TO DO => The required output is a word-for-word restatement of the material below, from the line with "Image resolution: width=871" through its last line, inclusive.

====================

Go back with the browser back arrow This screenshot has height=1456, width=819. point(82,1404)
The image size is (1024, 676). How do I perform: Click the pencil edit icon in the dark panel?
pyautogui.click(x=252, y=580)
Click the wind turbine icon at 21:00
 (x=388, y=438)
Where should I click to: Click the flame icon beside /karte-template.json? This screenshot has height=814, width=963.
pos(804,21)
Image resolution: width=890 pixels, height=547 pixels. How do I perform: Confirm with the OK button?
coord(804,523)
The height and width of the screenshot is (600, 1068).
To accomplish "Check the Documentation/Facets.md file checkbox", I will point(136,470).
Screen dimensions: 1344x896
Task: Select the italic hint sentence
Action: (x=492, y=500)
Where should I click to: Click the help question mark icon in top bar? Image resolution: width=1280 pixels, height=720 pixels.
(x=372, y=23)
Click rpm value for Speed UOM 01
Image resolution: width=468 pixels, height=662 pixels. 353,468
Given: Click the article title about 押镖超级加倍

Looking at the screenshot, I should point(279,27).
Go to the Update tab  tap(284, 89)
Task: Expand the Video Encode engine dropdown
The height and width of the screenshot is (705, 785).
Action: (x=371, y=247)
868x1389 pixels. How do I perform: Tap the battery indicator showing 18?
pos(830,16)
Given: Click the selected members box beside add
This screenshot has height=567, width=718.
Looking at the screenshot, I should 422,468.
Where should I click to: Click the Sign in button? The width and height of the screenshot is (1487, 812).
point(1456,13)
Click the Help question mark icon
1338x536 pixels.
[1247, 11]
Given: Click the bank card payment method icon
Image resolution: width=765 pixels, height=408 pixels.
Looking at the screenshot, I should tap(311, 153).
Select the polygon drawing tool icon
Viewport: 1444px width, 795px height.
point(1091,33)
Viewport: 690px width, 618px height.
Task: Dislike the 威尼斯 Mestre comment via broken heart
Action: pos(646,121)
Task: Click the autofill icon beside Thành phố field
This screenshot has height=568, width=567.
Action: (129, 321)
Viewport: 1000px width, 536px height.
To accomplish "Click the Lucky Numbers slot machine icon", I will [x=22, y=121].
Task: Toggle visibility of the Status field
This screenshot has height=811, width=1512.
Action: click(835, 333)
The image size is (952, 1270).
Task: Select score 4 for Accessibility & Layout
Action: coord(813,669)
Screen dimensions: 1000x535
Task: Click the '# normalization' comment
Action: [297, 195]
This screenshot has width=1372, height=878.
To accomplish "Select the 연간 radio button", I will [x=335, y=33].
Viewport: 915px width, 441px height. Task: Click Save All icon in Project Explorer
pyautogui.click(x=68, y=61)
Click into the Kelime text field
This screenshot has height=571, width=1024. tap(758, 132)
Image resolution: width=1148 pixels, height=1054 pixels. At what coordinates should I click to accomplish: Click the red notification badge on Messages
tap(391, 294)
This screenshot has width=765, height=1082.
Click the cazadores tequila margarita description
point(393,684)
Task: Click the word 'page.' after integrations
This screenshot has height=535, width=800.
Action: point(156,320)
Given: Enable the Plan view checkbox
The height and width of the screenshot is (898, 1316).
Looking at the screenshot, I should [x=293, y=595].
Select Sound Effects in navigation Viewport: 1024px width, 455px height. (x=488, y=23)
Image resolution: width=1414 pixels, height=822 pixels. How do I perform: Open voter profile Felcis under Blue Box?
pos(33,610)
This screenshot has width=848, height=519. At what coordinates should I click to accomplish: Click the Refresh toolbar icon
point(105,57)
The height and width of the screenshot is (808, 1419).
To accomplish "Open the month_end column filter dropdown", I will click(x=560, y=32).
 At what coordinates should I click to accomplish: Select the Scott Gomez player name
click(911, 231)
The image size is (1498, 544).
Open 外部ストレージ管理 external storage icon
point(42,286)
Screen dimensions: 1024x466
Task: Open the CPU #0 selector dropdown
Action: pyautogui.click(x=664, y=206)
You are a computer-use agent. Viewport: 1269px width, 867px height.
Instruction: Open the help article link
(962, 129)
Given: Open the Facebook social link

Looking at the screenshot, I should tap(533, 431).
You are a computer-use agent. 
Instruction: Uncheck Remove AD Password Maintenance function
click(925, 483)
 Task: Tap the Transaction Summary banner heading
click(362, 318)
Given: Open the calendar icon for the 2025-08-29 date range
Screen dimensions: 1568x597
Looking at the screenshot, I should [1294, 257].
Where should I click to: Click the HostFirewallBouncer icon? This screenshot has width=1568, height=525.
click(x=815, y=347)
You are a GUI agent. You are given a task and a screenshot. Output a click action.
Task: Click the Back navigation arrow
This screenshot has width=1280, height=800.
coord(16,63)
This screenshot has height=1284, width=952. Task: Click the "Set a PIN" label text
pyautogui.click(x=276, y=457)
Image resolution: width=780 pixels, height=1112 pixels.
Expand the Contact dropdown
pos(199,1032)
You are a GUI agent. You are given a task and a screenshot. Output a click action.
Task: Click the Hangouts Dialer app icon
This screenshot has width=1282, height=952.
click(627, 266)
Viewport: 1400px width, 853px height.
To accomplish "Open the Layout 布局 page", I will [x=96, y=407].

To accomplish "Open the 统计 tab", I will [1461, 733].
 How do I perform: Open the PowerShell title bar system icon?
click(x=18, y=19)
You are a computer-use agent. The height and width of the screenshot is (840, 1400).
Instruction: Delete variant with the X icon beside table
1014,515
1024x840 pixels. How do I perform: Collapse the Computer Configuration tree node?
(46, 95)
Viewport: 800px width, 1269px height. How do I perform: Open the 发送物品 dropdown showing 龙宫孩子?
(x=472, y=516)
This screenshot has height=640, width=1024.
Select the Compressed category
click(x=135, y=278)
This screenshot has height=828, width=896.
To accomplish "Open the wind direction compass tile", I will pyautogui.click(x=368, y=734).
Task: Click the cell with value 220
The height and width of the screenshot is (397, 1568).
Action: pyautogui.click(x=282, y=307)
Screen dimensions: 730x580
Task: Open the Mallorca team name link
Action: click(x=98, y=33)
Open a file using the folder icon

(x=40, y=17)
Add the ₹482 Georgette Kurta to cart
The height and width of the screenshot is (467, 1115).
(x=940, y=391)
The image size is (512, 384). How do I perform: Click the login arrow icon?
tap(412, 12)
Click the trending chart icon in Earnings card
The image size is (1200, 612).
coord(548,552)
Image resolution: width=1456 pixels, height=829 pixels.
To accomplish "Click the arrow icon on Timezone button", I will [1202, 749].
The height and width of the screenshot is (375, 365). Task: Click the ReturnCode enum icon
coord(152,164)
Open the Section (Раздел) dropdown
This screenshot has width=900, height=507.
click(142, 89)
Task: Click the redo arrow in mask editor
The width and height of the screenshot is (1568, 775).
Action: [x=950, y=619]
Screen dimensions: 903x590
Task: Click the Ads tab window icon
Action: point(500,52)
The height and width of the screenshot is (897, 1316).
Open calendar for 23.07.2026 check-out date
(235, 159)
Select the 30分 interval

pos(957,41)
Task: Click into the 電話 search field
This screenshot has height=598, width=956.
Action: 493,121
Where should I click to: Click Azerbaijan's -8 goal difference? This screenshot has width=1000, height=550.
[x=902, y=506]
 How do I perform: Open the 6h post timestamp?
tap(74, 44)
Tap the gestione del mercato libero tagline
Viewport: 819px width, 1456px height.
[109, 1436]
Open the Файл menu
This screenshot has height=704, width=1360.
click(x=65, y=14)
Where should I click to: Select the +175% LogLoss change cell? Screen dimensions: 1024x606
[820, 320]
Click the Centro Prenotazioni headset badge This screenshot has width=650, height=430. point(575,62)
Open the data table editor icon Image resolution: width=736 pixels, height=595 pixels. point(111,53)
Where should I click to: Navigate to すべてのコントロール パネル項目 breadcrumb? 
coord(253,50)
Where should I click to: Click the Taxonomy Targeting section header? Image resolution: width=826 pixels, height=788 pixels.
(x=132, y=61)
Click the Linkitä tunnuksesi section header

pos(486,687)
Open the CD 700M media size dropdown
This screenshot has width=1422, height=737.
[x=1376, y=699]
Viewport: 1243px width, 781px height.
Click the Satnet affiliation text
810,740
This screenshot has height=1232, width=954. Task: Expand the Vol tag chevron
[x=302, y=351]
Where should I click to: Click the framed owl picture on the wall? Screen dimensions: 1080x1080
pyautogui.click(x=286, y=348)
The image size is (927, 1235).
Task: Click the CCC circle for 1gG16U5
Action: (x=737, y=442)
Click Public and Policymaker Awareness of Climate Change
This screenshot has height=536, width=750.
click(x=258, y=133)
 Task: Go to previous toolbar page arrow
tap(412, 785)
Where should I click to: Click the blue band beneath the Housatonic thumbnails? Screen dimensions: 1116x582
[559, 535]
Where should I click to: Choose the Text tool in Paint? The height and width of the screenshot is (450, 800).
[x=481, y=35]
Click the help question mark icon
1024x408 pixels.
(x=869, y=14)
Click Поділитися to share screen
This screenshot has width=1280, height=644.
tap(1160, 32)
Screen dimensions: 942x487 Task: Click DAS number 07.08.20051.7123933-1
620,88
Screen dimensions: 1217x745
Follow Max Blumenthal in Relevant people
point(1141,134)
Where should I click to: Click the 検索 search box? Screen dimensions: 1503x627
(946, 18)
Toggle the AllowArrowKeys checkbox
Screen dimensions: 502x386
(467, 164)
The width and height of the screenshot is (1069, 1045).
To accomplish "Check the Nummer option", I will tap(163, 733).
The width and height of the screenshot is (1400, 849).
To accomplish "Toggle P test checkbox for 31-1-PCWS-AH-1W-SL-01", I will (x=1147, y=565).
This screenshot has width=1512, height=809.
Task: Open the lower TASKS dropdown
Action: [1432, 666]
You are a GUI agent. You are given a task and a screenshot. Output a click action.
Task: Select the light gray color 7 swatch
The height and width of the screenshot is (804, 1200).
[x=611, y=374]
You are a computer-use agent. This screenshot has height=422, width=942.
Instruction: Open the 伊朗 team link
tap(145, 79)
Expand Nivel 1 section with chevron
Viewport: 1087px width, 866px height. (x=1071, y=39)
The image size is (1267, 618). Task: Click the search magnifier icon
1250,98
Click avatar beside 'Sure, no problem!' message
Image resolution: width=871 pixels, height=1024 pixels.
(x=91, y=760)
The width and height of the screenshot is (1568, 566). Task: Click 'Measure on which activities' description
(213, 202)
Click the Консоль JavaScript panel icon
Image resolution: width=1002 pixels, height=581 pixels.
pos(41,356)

====================

TASK RESULT =>
Image resolution: width=871 pixels, height=1024 pixels.
(x=91, y=760)
The width and height of the screenshot is (1568, 566). Task: Click 'Measure on which activities' description
(213, 202)
Click the Консоль JavaScript panel icon
Image resolution: width=1002 pixels, height=581 pixels.
pos(41,356)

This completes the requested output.